▶ _REQUIRED WORK_:
Restate word for word the entries below, starting at the line with "Screen dimensions: 800x800" and ending at the line with "1568x630 pixels.". Keep both end lines and omit the pictures.

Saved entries
++++++++++

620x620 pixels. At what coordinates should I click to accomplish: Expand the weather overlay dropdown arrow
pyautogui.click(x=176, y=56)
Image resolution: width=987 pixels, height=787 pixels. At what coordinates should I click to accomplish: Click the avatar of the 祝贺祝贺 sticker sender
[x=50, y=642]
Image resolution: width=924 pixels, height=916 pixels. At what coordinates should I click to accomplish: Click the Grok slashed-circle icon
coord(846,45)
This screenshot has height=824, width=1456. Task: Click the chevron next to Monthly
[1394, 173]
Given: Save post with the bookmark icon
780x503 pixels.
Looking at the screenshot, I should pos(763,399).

++++++++++

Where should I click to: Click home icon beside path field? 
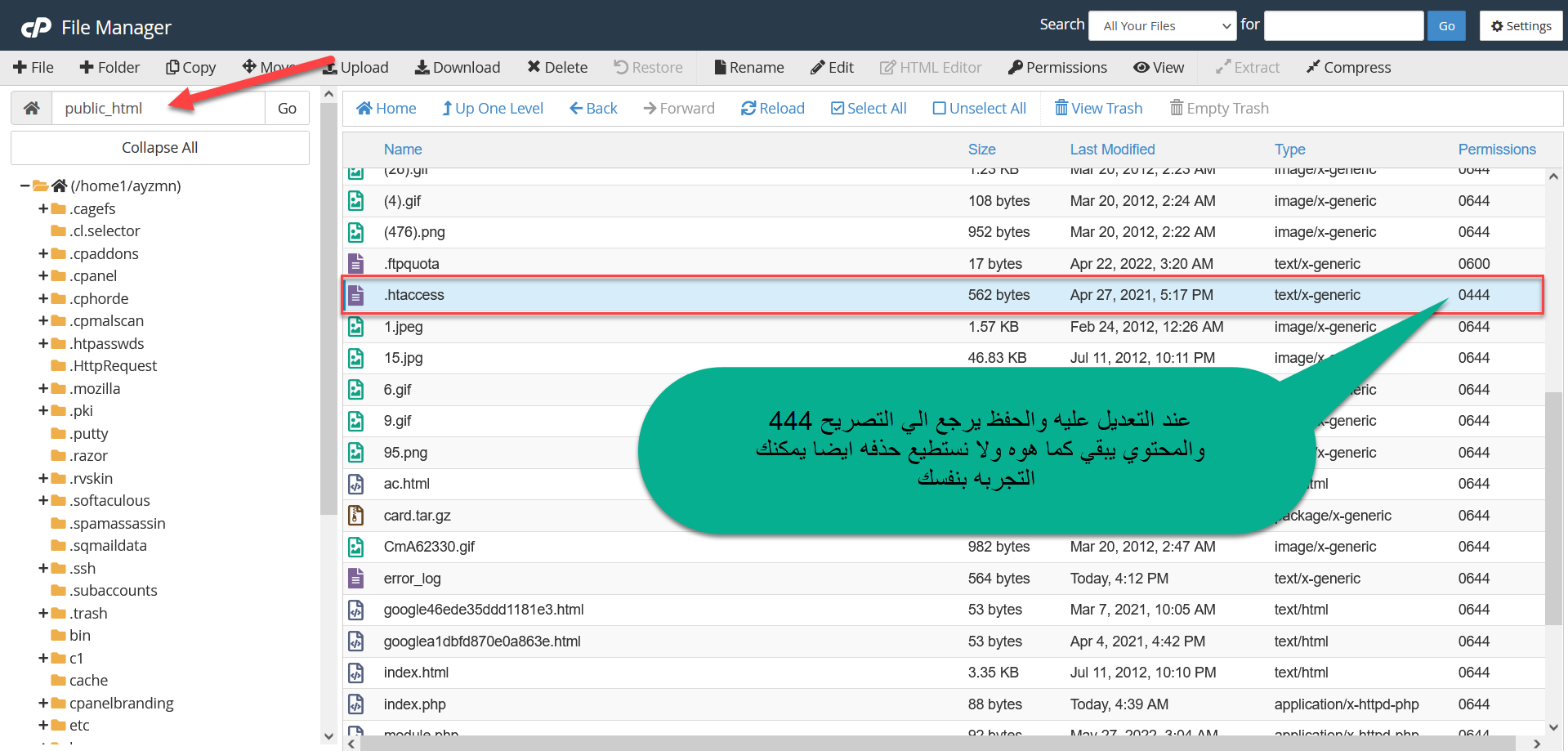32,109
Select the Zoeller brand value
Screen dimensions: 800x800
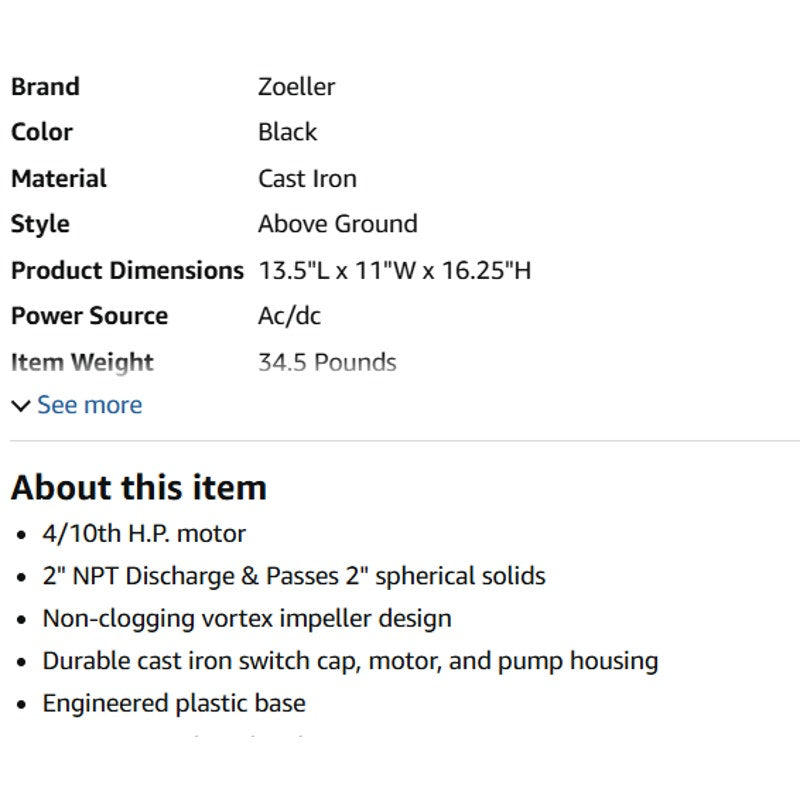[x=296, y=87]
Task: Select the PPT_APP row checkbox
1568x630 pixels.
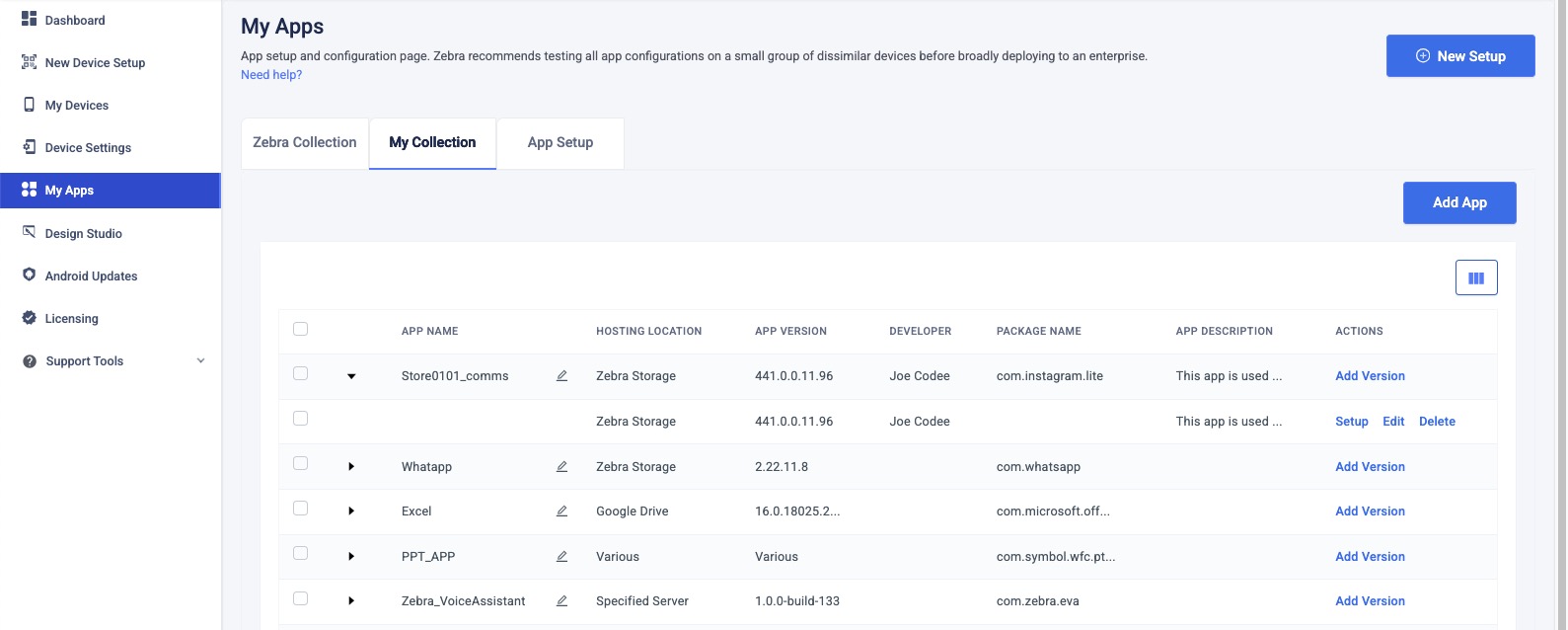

++++++++++

▶ _REPLY_:
Screen dimensions: 800x800
[x=296, y=87]
Task: Select the PPT_APP row checkbox
1568x630 pixels.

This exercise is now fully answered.